- The Washington Times - Thursday, March 12, 2020

The Pentagon says a rocket attack that killed two U.S. service members and a British soldier in Iraq Wednesday was “most likely” carried out by Iranian-backed militants.

Gen. Frank McKenzie, the commander of U.S. Central Command who leads American operations in the Middle East, told a Senate panel Thursday that Kata’ib Hezbollah, an Iranian-backed paramilitary group, is believed to be the only group capable of “an indirect fire attack on this scale against U.S. coalition forces in Iraq.”

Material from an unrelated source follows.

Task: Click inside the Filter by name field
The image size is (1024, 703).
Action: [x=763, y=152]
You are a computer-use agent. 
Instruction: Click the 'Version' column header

The four-star general pointed to the December rocket attack on a military base in Iraq that killed a U.S. contractor and brought the U.S. and Iran to the brink of war that was also believed to be carried out by the same militant group.

The International Coalition for Operation Inherent Resolve confirmed the attack in a tweet late Wednesday and said that more than 15 rockets were fired onto Camp Taji base, just north of Baghdad.

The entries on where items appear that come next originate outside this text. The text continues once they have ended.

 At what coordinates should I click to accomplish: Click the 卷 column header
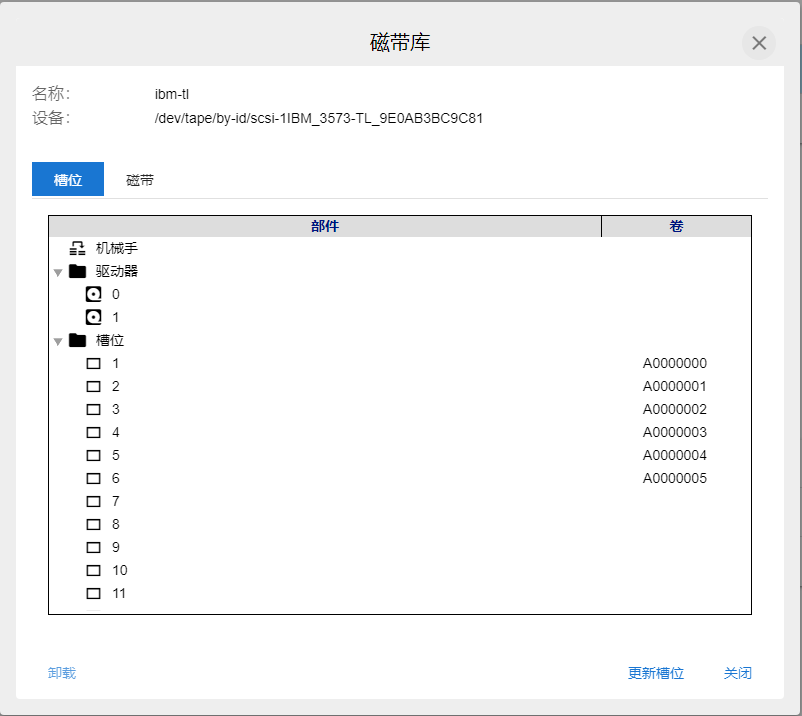tap(676, 227)
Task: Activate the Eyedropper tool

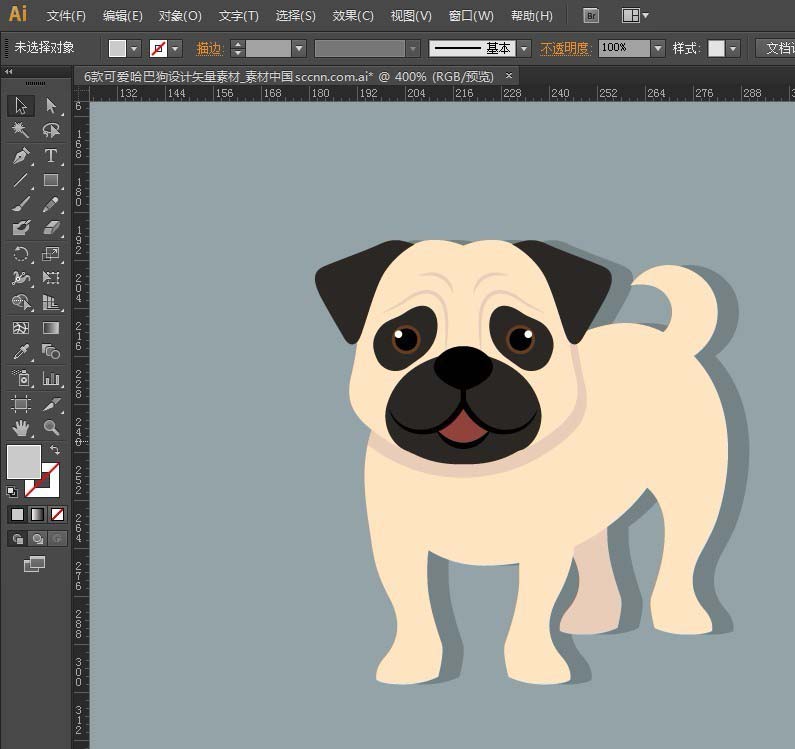Action: pos(20,352)
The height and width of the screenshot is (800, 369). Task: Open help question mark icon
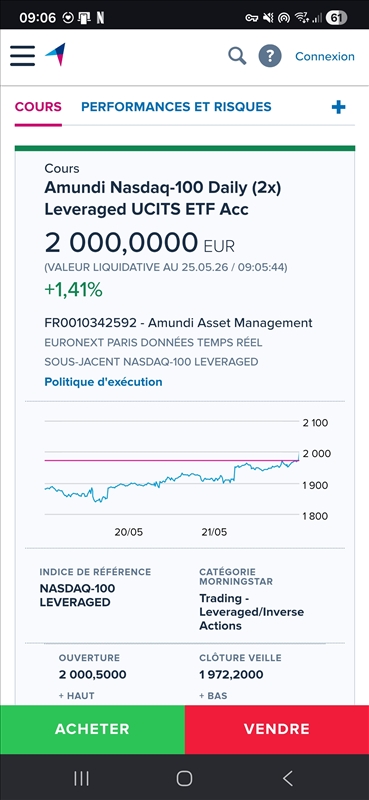coord(270,56)
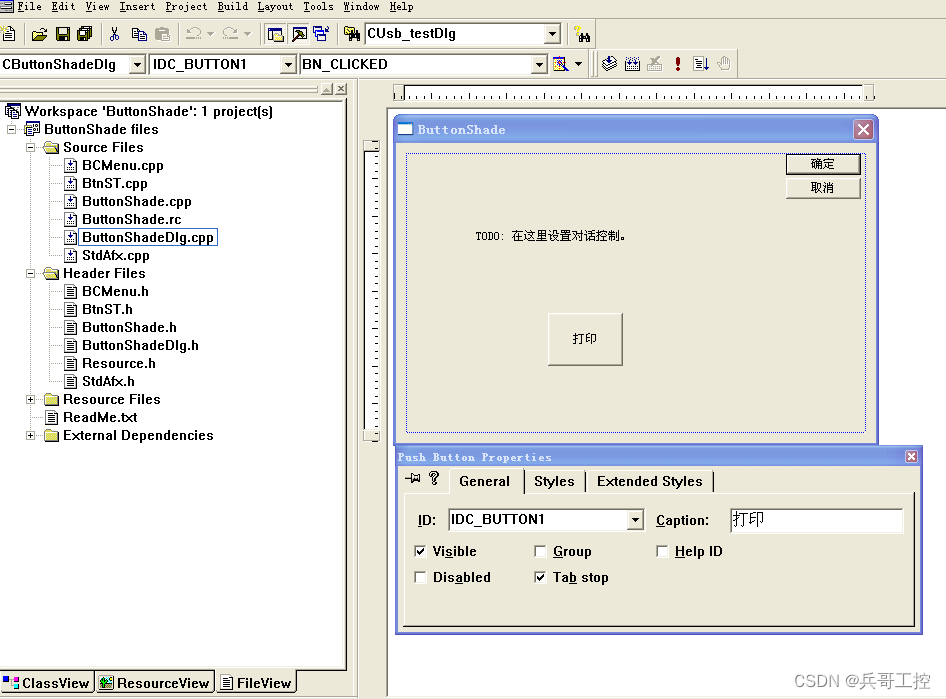Viewport: 946px width, 699px height.
Task: Execute the program with the red exclamation icon
Action: pos(677,63)
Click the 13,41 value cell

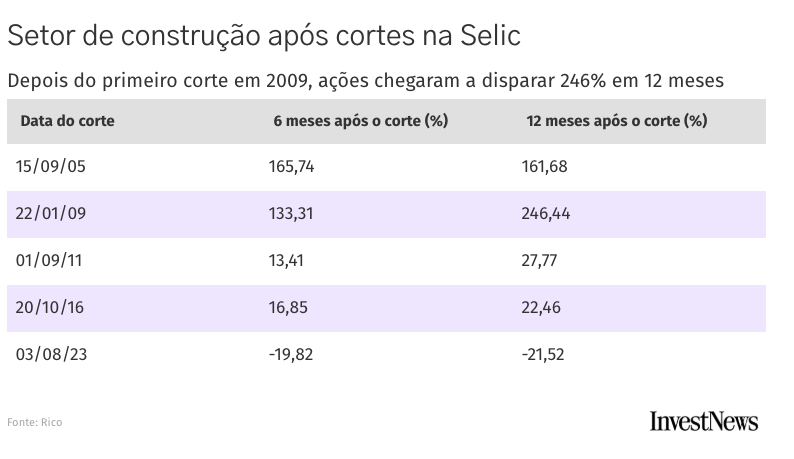[286, 261]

Secretary of State Mike Pompeo said shortly after that the “deadly attack on Iraq’s Camp Taji military base will not be tolerated. Raab and I agree — those responsible must be held accountable.”



On Thursday, Mr. Pompeo spoke with British Foreign Secretary Dominic Raab about the attack that marked the fifth deaths of coalition forces since Sunday.

In a statement released by the State Department, the foreign leaders said they “condemn all attacks against Coalition personnel supporting the Iraqi government’s efforts to defeat ISIS … [and] those responsible for the attacks must be held accountable.”